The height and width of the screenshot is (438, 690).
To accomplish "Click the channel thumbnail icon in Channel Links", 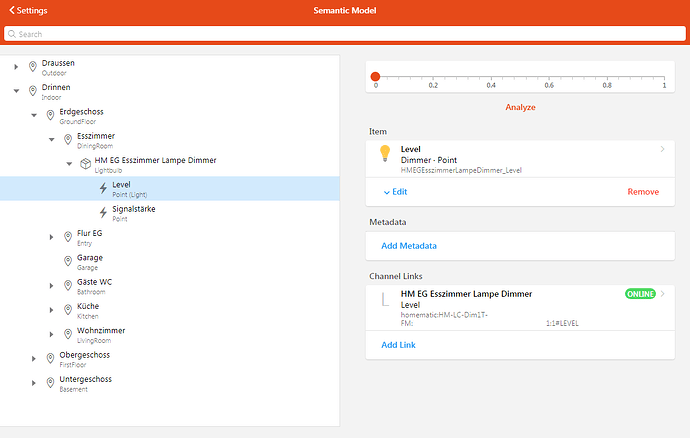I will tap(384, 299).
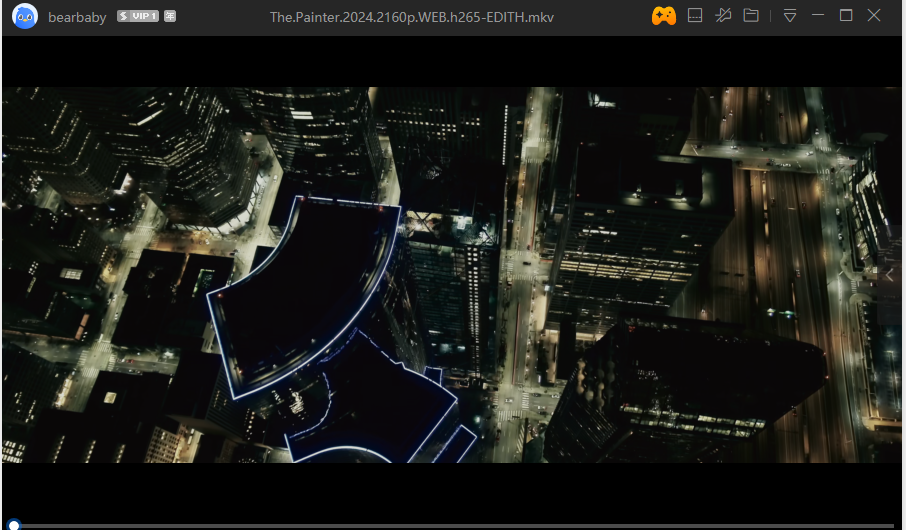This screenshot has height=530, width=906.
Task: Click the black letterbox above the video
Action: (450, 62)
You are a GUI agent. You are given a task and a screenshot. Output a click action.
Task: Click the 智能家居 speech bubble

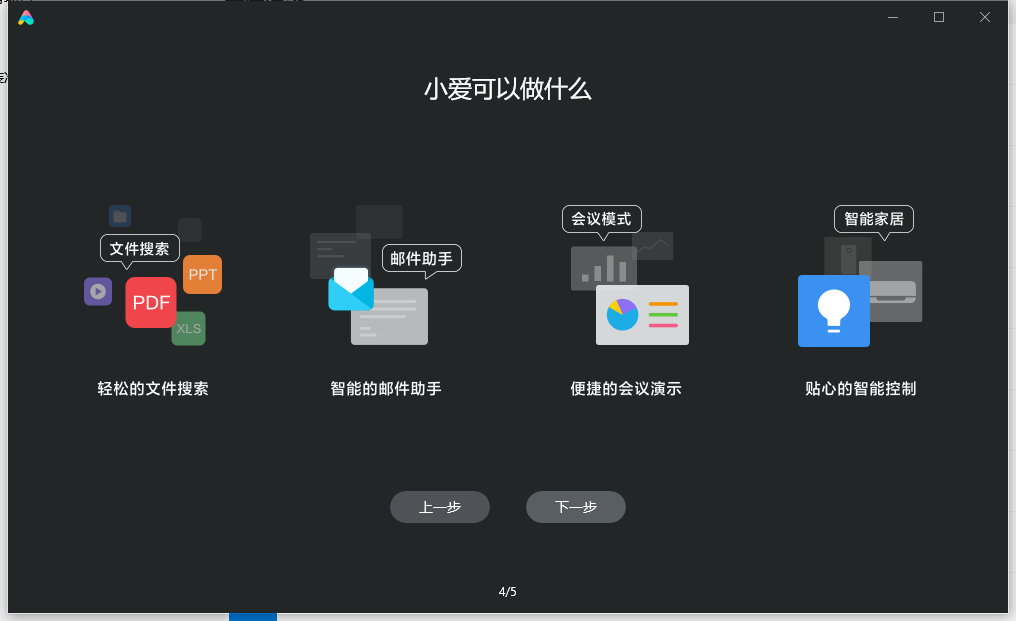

### [Task instructions]
Transcribe only the lines from the line holding "You are a GUI" to the final line of the listing above. Keep them exact, include both ends, and skip the pictures.

### [Output for this exercise]
You are a GUI agent. You are given a task and a screenshot. Output a click action.
Task: Click the 智能家居 speech bubble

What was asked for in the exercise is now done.